**Your assignment**
From the line containing "You are a GUI" through the last line of the data, both ends included, write out every line exactly; omit the pictures.

**Data section**
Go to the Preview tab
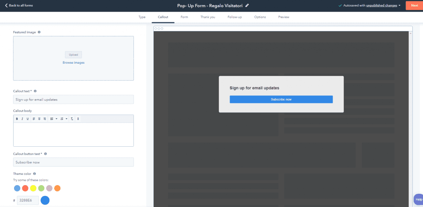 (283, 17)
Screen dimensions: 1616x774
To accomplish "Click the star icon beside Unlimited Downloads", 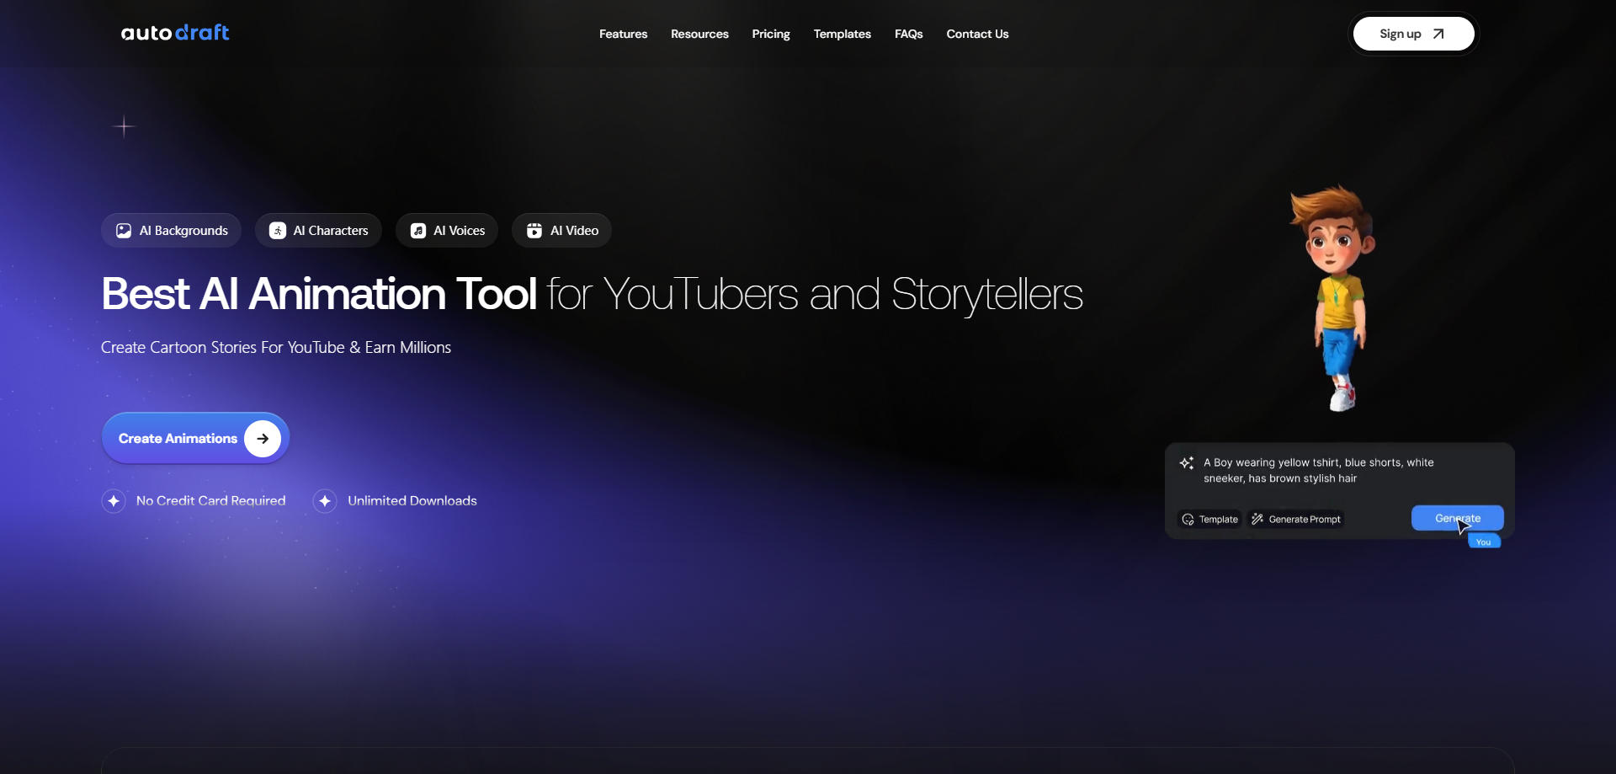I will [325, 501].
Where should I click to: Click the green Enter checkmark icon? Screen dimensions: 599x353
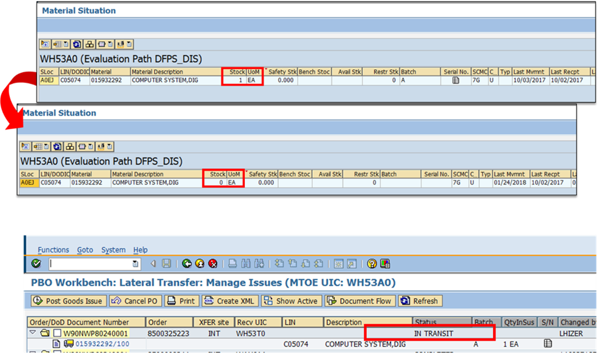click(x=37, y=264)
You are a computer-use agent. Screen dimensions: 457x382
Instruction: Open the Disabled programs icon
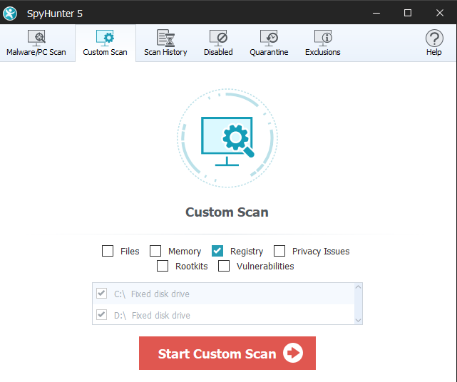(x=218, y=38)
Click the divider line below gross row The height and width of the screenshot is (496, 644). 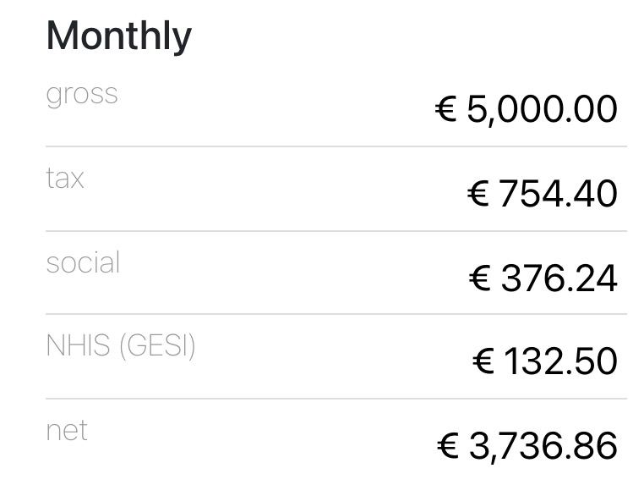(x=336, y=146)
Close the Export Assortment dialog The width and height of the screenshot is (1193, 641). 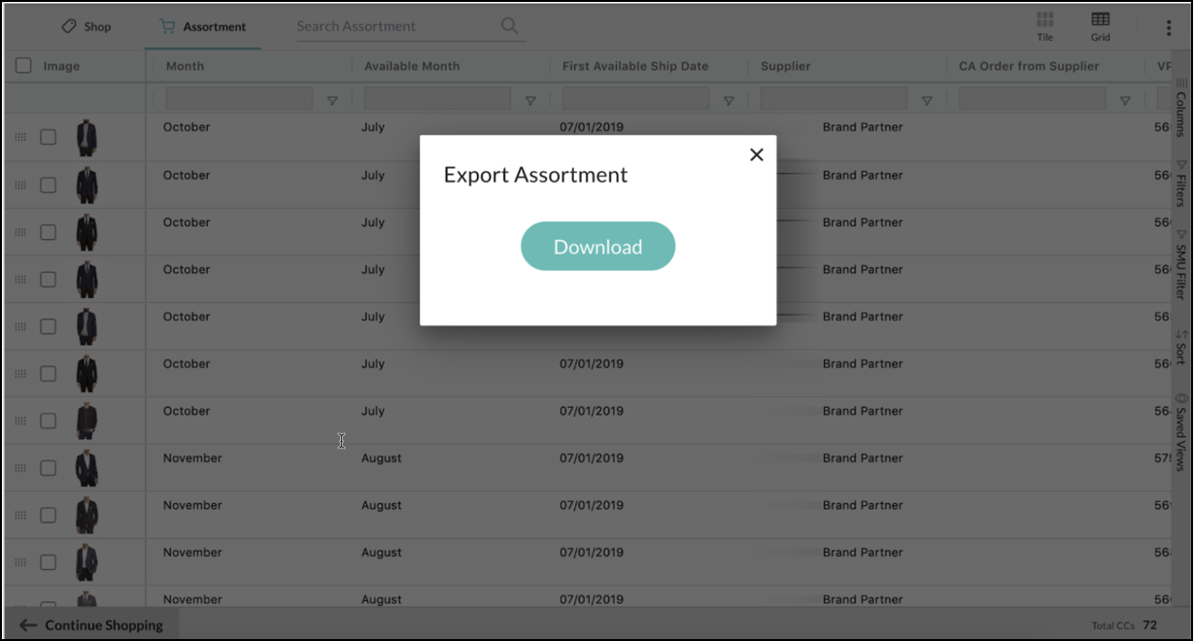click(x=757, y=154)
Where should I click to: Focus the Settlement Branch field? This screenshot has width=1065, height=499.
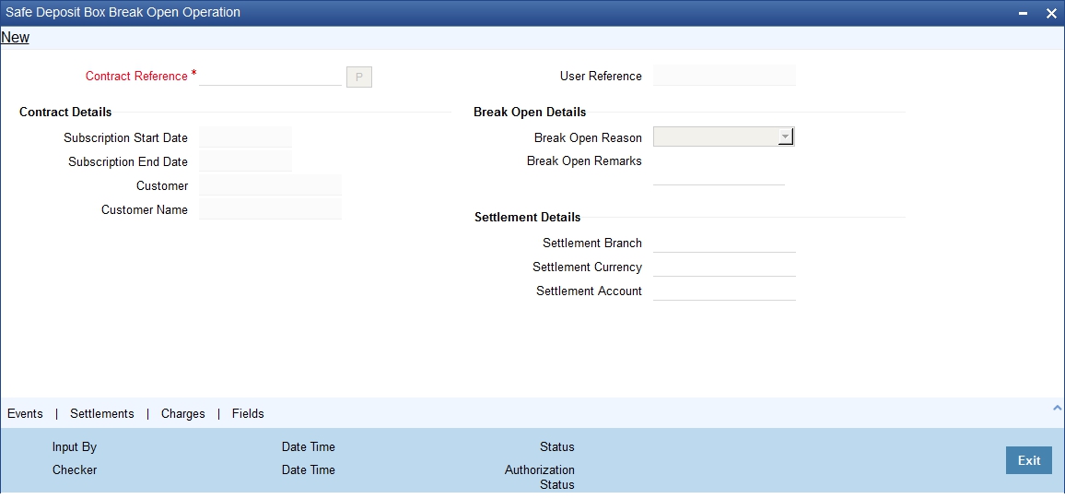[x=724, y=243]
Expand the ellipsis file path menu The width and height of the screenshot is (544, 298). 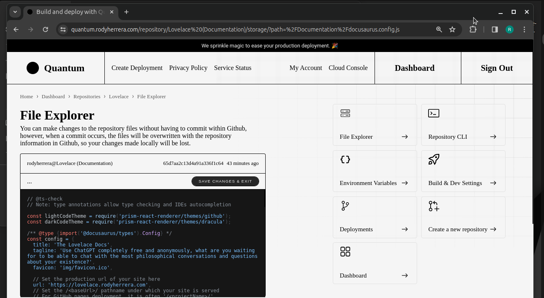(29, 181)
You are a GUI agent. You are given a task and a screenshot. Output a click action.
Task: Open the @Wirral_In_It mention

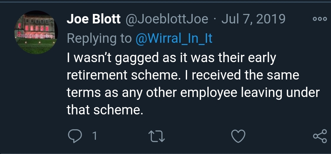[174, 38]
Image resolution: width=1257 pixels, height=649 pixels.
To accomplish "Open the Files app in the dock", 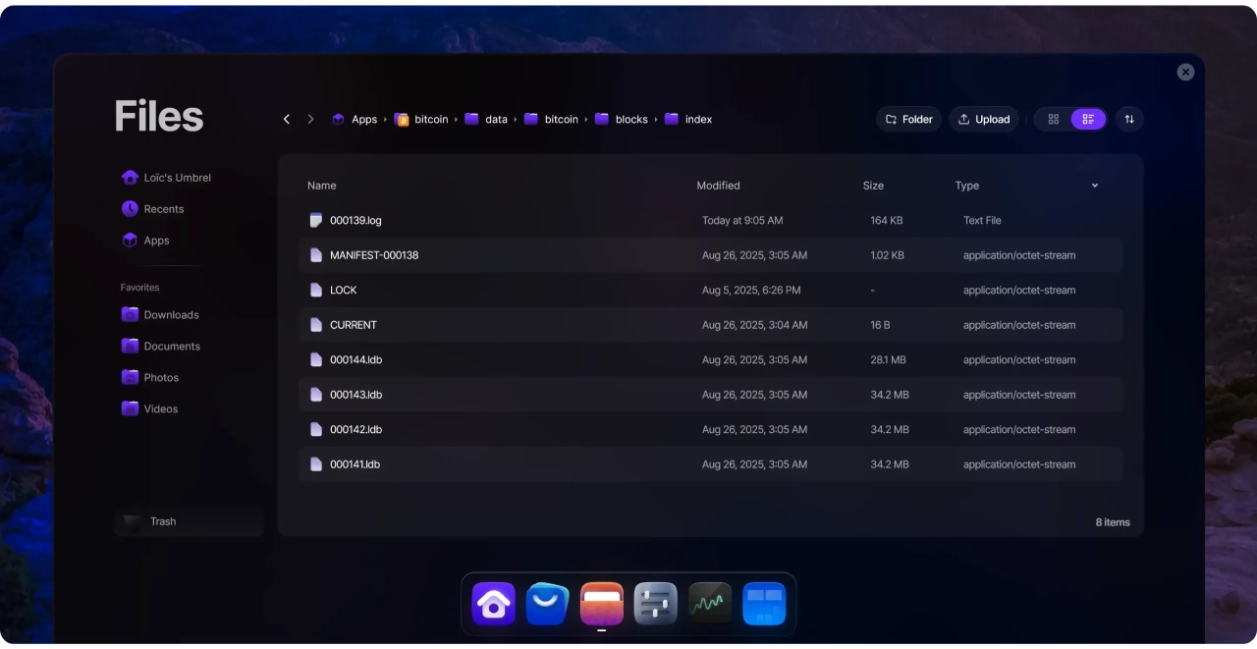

**Answer section**
You are a GUI agent. You are given a task and a screenshot. Output a click action.
Task: Open the @Wirral_In_It mention

[174, 38]
Image resolution: width=1257 pixels, height=649 pixels.
To accomplish "Open the Files app in the dock", 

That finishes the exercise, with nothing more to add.